[What to do]
The records below are to be retyped in full, without any alteration.

*** Begin section ***

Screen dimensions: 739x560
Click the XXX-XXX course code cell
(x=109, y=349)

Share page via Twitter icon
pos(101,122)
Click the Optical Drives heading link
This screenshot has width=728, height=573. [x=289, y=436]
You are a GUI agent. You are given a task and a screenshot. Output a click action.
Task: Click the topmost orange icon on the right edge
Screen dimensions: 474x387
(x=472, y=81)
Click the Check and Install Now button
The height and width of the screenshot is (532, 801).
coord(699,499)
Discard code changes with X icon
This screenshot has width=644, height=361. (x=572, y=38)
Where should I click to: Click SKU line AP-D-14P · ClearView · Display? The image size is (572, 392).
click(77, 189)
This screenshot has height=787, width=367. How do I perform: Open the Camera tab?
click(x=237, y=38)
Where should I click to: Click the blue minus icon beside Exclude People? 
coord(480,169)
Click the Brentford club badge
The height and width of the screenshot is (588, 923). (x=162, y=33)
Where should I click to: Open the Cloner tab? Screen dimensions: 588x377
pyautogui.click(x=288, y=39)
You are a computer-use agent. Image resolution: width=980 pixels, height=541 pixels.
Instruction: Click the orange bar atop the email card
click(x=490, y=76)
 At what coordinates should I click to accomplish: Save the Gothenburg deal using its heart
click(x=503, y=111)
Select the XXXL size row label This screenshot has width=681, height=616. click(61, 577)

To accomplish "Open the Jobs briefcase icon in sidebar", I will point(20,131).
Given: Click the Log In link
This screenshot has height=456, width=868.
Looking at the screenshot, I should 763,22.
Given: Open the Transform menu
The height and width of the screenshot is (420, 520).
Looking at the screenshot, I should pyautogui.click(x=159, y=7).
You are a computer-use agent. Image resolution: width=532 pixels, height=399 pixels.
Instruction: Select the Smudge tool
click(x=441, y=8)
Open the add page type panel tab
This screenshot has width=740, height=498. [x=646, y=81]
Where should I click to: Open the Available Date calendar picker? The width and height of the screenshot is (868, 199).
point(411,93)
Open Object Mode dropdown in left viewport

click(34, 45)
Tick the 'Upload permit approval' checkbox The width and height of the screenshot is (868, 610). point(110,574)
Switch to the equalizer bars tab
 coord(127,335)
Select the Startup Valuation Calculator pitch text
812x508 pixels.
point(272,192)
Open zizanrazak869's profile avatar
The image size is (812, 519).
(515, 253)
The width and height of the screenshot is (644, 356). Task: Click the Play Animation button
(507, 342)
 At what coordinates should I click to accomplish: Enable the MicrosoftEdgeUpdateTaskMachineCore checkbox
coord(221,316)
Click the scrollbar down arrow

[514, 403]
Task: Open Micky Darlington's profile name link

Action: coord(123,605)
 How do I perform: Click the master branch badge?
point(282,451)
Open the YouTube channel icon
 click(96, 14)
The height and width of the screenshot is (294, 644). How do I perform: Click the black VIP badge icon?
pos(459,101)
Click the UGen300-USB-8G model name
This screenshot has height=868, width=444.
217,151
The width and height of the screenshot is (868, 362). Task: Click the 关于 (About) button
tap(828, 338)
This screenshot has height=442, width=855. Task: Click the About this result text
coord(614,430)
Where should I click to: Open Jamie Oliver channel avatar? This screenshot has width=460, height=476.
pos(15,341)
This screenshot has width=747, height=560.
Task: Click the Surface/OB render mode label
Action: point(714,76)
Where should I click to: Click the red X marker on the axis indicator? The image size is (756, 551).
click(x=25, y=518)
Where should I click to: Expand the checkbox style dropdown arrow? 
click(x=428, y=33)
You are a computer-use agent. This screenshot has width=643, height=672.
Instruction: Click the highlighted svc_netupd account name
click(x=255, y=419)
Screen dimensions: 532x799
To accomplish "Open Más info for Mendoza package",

*** End section ***

[Written answer]
Screen dimensions: 739x560
Click the XXX-XXX course code cell
(x=109, y=349)

Share page via Twitter icon
pos(101,122)
Click the Optical Drives heading link
This screenshot has width=728, height=573. [x=289, y=436]
You are a GUI agent. You are given a task and a screenshot. Output a click action.
Task: Click the topmost orange icon on the right edge
Screen dimensions: 474x387
(x=472, y=81)
Click the Check and Install Now button
The height and width of the screenshot is (532, 801).
coord(699,499)
Discard code changes with X icon
This screenshot has width=644, height=361. (x=572, y=38)
Where should I click to: Click SKU line AP-D-14P · ClearView · Display? The image size is (572, 392).
click(77, 189)
This screenshot has height=787, width=367. How do I perform: Open the Camera tab?
click(x=237, y=38)
Where should I click to: Click the blue minus icon beside Exclude People? 
coord(480,169)
Click the Brentford club badge
The height and width of the screenshot is (588, 923). (x=162, y=33)
Where should I click to: Open the Cloner tab? Screen dimensions: 588x377
pyautogui.click(x=288, y=39)
You are a computer-use agent. Image resolution: width=980 pixels, height=541 pixels.
Instruction: Click the orange bar atop the email card
click(x=490, y=76)
 At what coordinates should I click to accomplish: Save the Gothenburg deal using its heart
click(x=503, y=111)
Select the XXXL size row label This screenshot has width=681, height=616. click(61, 577)

To accomplish "Open the Jobs briefcase icon in sidebar", I will point(20,131).
Given: Click the Log In link
This screenshot has height=456, width=868.
Looking at the screenshot, I should 763,22.
Given: Open the Transform menu
The height and width of the screenshot is (420, 520).
Looking at the screenshot, I should pyautogui.click(x=159, y=7).
You are a computer-use agent. Image resolution: width=532 pixels, height=399 pixels.
Instruction: Select the Smudge tool
click(x=441, y=8)
Open the add page type panel tab
This screenshot has width=740, height=498. [x=646, y=81]
Where should I click to: Open the Available Date calendar picker? The width and height of the screenshot is (868, 199).
point(411,93)
Open Object Mode dropdown in left viewport

click(34, 45)
Tick the 'Upload permit approval' checkbox The width and height of the screenshot is (868, 610). point(110,574)
Switch to the equalizer bars tab
 coord(127,335)
Select the Startup Valuation Calculator pitch text
812x508 pixels.
point(272,192)
Open zizanrazak869's profile avatar
The image size is (812, 519).
(515, 253)
The width and height of the screenshot is (644, 356). Task: Click the Play Animation button
(507, 342)
 At what coordinates should I click to accomplish: Enable the MicrosoftEdgeUpdateTaskMachineCore checkbox
coord(221,316)
Click the scrollbar down arrow

[514, 403]
Task: Open Micky Darlington's profile name link

Action: coord(123,605)
 How do I perform: Click the master branch badge?
point(282,451)
Open the YouTube channel icon
 click(96, 14)
The height and width of the screenshot is (294, 644). How do I perform: Click the black VIP badge icon?
pos(459,101)
Click the UGen300-USB-8G model name
This screenshot has height=868, width=444.
217,151
The width and height of the screenshot is (868, 362). Task: Click the 关于 (About) button
tap(828, 338)
This screenshot has height=442, width=855. Task: Click the About this result text
coord(614,430)
Where should I click to: Open Jamie Oliver channel avatar? This screenshot has width=460, height=476.
pos(15,341)
This screenshot has width=747, height=560.
Task: Click the Surface/OB render mode label
Action: point(714,76)
Where should I click to: Click the red X marker on the axis indicator? The image size is (756, 551).
click(x=25, y=518)
Where should I click to: Expand the checkbox style dropdown arrow? 
click(x=428, y=33)
You are a computer-use agent. This screenshot has width=643, height=672.
Instruction: Click the highlighted svc_netupd account name
click(x=255, y=419)
Screen dimensions: 532x799
To accomplish "Open Más info for Mendoza package",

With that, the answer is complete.